Michael Porter and Robert Kaplan have written a piece on the Harvard Business Review entitled "How to solve the cost crisis in health care". http://hbr.org/2011/09/how-to-solve-the-cost-crisis-in-health-care/ar/1 The concepts cut to the basics of economics; scarce resources, optimal allocation, and incentives. One of the most basic tenants of business management is knowing what it costs to deliver a product or service. The health care is not equipped with the tools needed to really understand the costs of health care delivery.

Porter and Kaplan outline multiple reasons why this is the case, the major one being that health care accounting confounds charges with actual costs. While this approach worked OK when margins were huge and there was enough money in the system to allow for massive cross subsidies, we are no longer in a position to run such an increasingly expensive endeavor without  knowing what it costs to deliver any given service. Furthermore, any real attempts to actually measure value must take into consider actual costs of service delivery. It is easier for low cost interventions to meet the value bar than high cost ones. When you don't know the cost figures, any attempt to assess value is doomed from the start.

It seems remarkable that such an industry consuming more than 15% of GDP of the US can operate with such a rudimentary understanding of cost. From my perspective, this is a product of a mindset which permeates medicine which I can best term Medical or Health Care Exceptionalism. What I mean by this exceptionalism in health care is that it has been viewed as an industry that can and should operate outside of basic economic principles.  This perspective is deeply flawed. While the great wealth generating engine could spin off so much wealth in the US in the second half of the 20th century, we could live under this delusion. We now are faced with reality. Scarcity matters in all human endeavors, including health care. The health care industry, like all industries, requires resources, including people, who have choices and need to be given appropriate incentives to utilize scarce resources prudently. 

Porter and Kaplan's analysis also reminded me of the analysis of another Harvard Professor, Dr. Hsaio, developer of the resource based relative value scale (RBRVS). Both use a system of measuring inputs in order to accomplish some end in health care delivery. However, there is a huge difference in how they seek to deploy their information.  Hsaio developed the RBRVS as a tool to set payments to physicians. He conflated costs of inputs with actual value to patients.
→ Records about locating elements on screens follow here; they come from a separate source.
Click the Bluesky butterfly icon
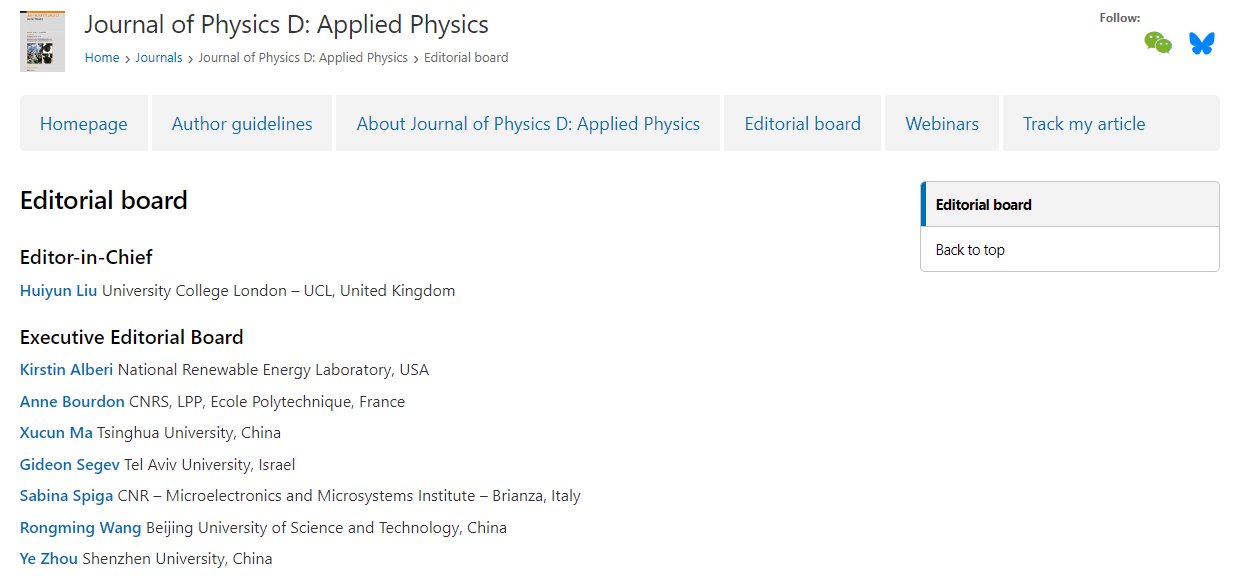(x=1201, y=43)
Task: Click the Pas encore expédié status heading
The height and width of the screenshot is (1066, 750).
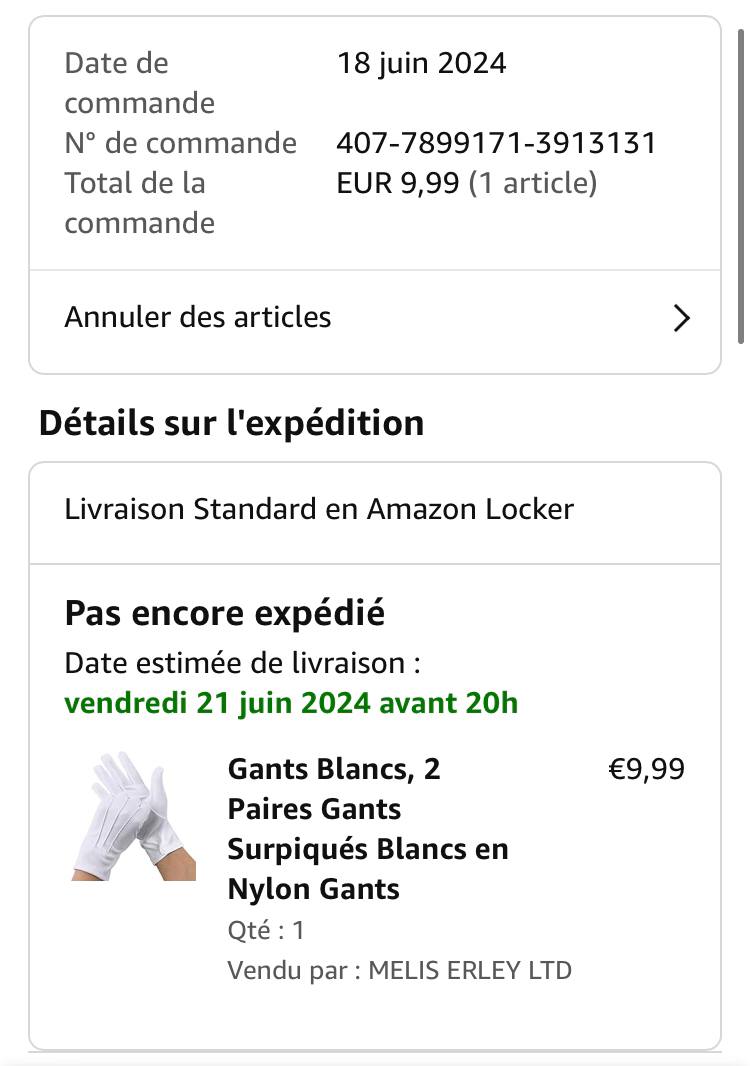Action: (224, 612)
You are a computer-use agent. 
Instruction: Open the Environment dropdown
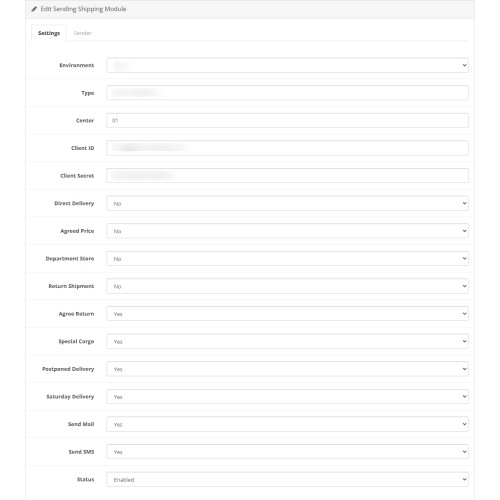[x=287, y=65]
Porter and Kaplan promote cost analysis as an essential tool to define resources used, not value delivered. They look to use cost information to better utilize scarce resources, not administratively set prices.

Whether cost analysis is an essential step in defining value depends upon who pays for the services and what they are trying to achieve. In my opinion, value always needs to be defined by those purchasing the services. In the health care three way transactions, it will always be fuzzy as to who is the customer and who will be most pressed to measure value and deliver value. However, we should be in agreement that actual cost to deliver a service does not equal price of that service which does not equal the value delivered to the patient. If we can get past this confusion, we can  get our bearings and start to move in a direction away from the financial abyss.